= What the task asks =
Among the lines below, some may hold the word "will"; state how many do, giving only the number.

[[ Exercise material open ]]

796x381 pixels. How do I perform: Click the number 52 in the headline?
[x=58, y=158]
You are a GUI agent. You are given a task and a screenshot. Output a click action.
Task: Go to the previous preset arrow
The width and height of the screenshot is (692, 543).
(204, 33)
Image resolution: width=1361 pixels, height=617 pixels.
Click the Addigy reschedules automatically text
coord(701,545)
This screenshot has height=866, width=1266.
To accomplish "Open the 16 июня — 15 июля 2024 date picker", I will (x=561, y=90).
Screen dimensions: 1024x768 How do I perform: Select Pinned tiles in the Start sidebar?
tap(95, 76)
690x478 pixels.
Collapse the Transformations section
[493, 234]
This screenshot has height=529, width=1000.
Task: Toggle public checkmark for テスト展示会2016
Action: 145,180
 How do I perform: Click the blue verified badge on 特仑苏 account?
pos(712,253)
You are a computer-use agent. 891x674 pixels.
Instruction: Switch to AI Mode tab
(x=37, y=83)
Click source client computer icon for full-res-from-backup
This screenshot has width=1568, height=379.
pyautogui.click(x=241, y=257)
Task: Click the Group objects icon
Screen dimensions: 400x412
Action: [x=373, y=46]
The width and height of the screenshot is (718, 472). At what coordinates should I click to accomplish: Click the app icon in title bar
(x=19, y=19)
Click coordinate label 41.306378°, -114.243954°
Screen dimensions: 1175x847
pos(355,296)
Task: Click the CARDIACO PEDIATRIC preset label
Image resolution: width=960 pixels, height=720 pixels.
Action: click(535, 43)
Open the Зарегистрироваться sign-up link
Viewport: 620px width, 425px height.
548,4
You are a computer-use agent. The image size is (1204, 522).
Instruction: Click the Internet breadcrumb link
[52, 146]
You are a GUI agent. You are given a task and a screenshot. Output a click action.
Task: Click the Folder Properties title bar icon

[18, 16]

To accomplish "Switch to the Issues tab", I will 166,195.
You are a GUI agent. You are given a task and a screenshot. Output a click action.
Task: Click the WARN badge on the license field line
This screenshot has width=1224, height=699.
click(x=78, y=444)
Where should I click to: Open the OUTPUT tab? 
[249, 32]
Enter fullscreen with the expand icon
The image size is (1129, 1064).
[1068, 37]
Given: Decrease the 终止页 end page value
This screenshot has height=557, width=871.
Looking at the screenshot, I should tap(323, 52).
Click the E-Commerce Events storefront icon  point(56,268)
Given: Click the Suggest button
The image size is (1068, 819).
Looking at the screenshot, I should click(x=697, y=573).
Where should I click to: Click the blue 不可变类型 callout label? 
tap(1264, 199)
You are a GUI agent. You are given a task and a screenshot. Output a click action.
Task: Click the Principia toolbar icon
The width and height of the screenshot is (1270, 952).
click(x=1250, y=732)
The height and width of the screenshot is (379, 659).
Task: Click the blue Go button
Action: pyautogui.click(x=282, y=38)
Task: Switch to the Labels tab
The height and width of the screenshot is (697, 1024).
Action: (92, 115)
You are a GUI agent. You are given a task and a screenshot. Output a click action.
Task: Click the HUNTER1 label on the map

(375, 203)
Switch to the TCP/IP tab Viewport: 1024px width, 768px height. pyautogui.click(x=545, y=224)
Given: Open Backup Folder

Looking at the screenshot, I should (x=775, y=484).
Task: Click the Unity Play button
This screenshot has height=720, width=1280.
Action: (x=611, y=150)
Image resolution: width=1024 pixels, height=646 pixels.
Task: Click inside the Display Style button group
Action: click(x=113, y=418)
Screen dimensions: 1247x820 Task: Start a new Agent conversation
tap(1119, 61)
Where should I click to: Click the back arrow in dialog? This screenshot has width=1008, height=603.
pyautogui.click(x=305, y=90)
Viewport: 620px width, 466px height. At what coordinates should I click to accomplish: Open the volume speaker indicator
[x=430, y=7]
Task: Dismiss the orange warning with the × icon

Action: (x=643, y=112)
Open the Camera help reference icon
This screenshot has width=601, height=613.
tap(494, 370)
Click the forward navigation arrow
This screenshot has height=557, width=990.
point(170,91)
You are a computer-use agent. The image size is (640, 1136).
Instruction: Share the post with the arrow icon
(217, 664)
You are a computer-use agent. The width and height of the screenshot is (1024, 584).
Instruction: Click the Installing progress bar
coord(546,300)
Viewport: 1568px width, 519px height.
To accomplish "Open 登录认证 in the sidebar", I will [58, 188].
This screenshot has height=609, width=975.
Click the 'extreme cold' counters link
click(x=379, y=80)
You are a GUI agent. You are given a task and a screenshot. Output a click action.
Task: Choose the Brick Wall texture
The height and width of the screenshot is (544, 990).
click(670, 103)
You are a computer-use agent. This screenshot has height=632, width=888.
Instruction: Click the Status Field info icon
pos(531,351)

[[ Exercise material closed ]]

= Written answer =
3